_DATASET CONTENT:_
__________

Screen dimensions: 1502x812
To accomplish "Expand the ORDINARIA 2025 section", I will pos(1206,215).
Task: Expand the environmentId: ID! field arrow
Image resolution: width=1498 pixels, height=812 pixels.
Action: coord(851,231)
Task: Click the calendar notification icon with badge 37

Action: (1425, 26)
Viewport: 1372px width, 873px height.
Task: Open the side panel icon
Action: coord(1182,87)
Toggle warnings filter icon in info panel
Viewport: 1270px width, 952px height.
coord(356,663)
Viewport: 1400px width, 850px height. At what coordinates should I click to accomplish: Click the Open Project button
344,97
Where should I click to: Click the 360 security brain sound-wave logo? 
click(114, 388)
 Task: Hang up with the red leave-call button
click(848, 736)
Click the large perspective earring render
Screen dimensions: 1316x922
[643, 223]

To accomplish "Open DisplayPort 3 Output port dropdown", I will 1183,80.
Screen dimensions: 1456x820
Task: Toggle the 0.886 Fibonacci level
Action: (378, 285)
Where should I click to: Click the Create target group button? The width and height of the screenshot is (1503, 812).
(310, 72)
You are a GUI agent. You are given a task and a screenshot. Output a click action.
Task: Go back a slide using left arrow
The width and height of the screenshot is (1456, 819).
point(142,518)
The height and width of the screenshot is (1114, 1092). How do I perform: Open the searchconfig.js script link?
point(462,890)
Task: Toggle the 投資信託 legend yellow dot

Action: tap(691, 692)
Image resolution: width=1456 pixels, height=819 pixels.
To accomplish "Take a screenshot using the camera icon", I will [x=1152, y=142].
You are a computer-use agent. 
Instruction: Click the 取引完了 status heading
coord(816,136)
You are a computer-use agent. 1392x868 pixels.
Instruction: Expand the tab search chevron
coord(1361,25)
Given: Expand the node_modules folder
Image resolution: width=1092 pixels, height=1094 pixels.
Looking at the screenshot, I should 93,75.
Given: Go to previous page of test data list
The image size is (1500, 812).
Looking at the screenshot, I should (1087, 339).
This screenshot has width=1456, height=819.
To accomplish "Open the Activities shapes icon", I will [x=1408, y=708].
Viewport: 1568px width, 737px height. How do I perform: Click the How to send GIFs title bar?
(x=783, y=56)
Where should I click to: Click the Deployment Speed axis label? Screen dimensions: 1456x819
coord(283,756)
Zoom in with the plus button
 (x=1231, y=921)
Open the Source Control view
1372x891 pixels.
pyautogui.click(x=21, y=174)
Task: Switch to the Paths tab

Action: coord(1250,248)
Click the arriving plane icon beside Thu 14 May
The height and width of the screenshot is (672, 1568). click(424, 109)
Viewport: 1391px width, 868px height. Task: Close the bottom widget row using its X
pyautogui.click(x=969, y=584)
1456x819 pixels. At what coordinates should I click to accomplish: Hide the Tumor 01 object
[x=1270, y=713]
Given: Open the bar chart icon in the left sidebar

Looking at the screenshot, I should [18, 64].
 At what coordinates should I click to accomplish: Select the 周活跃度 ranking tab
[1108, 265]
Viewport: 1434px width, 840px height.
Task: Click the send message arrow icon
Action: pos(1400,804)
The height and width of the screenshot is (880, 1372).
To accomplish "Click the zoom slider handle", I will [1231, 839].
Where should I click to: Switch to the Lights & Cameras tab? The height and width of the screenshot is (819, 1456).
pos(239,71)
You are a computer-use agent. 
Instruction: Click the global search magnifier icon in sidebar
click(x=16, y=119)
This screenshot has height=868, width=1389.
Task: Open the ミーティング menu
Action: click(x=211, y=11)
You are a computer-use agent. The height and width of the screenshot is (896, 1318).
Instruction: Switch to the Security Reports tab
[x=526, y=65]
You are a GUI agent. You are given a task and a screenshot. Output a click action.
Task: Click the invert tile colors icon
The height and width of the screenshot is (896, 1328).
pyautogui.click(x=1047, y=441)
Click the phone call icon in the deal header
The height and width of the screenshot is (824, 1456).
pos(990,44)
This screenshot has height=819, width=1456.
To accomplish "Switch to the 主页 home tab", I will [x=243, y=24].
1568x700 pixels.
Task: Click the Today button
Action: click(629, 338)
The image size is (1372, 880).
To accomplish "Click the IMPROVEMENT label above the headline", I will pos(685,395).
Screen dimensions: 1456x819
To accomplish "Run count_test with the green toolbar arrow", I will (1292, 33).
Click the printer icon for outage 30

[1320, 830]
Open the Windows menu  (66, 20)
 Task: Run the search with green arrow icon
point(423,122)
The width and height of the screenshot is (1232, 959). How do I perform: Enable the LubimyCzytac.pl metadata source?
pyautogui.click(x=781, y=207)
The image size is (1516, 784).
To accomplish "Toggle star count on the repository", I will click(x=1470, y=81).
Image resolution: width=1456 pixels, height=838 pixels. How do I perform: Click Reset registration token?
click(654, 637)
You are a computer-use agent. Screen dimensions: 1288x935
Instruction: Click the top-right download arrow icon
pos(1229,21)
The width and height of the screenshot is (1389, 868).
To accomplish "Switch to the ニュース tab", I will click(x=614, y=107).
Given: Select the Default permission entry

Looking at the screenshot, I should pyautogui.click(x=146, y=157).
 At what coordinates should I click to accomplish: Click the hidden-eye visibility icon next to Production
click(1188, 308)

__________

_YOUR TASK:_ Only a number is wanted here: how many lines of the material contain the string "agent".

_TASK RESPONSE:_ 7